Magnitude Matters: statistics

Showing posts with label statistics. Show all posts

Wednesday, November 11, 2020

No One I Know Committed Voter Fraud

This is not a post about recounts and pursuit of truth. It is not a post about probability. It is a post about imagination.

I don't know 1 million people, much less 70+ million. I cannot even imagine what 1m people looks like. I've been to football games with 100,000 people. One million is like (checks notes) ten times that.

I can imagine 1 million pieces of paper--dollar bills, pages in books, ballots, etc.

I know some people who voted for Biden, some for Trump, and some of us (bless our hearts) who still believe in freedom who voted for Jorgensen. But remember, I don't know and cannot even imagine 1m people in any form much less 1m people who all wanted to vote for Biden (or Trump, but that isn't important right now).

Okay, so I actually can imagine it, but it is a bit hard if I want to concretely think about 1m people showing up and filling out a ballot for Biden. It is much harder still to imagine them all showing up together at one time and doing so.

But that is what the ballot counting looks like especially after the fact. Boom, X-thousand for Biden, Y-thousand for Trump, etc.

I've seen enough TV to be able to imagine what a fraud looks like. I can imagine easily a vague picture of what a million or so ballot fraud looks like. Truck pulls up to the back of the warehouse, doors open and a sinister fella peeks out, coast is clear, truck gate is lifted revealing fat stacks of freshly-minted fraudulent ballots, dollies unload the loot...

Add to this that perhaps I have motivated reasoning--I would love (hypothetically) to discover that Biden "won" because of fraud. Combine that with my natural and defensible lack of imagination that millions of people see the world differently than I do and in a way that I think is very significant (it was, after all, the most important election of our lifetime).

Do you see how it seems more likely, perhaps much more likely, that fraud is at play in the 2020 election? What is more likely, that something I can barely imagine happened or something that I can easily conceive of happened? I'm just asking questions here.

Unfortunately, "seems more likely" is equivalent to "is more likely" for many, many people. The Monte Hall problem contains an amazing paradox. The probability is dependent on the perspective of the chooser; however, the perspective that matters is not the chooser's imagined framing of the problem. It is the fact that from the perspective of the chooser and the new information he now has, the probability assignment has changed in a way for him that it has not changed for an uninformed observer--for the chooser it is 2/3 vs 1/3 (i.e., 67%/33%); for the uninformed observer it is still 50%/50%.

Probability is in the eye of the beholder. But the beholder doesn't get to invent out of whole cloth the critical elements governing the probability (subjective though they may be).

I lied, this is a post about probability.

Tuesday, August 6, 2019

We're Doomed, I say. DOOOOOMED!

Is humanity doomed? We certainly don’t lack apocalyptic scenarios: nuclear war, a robot uprising, out-of-control climate change. Unlikely, far-fetched? Not according to scientists and mathematicians who, in recent decades, have found a surprising new source for anxiety about the long-term survival of the human race: probability theory. The so-called “doomsday argument” holds that there is a 50% chance that the end of human life will come within 760 years.
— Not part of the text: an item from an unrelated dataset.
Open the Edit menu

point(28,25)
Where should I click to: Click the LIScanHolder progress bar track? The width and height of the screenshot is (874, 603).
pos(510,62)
That is the opening paragraph from an essay by William Poundstone in the Wall Street Journal. He also was a recent guest on Michael Shermer's Science Salon podcast discussing the wide implications for this elegant theory.

Also from the essay:

Since it is equally likely that those of us living today are in the first or second half of all past and future human births, let’s say that we are in the second half—which would mean that there are no more than 100 billion births yet to come. There is a 50% chance that is true, which at the current global birthrate (about 131 million a year) translates to a 50% chance that we have at most 760 more years of births. A changing birthrate would modify that estimate, but the calculation is that simple.

A friend forwarded the original link to me and we had a bit of discussion on it basically agreeing that the math and process is compelling, but that it seems to be missing something to make it as much as it seems to be. Specifically, I find it very interesting, but it seems to me like a confusion between or muddling of two different concepts.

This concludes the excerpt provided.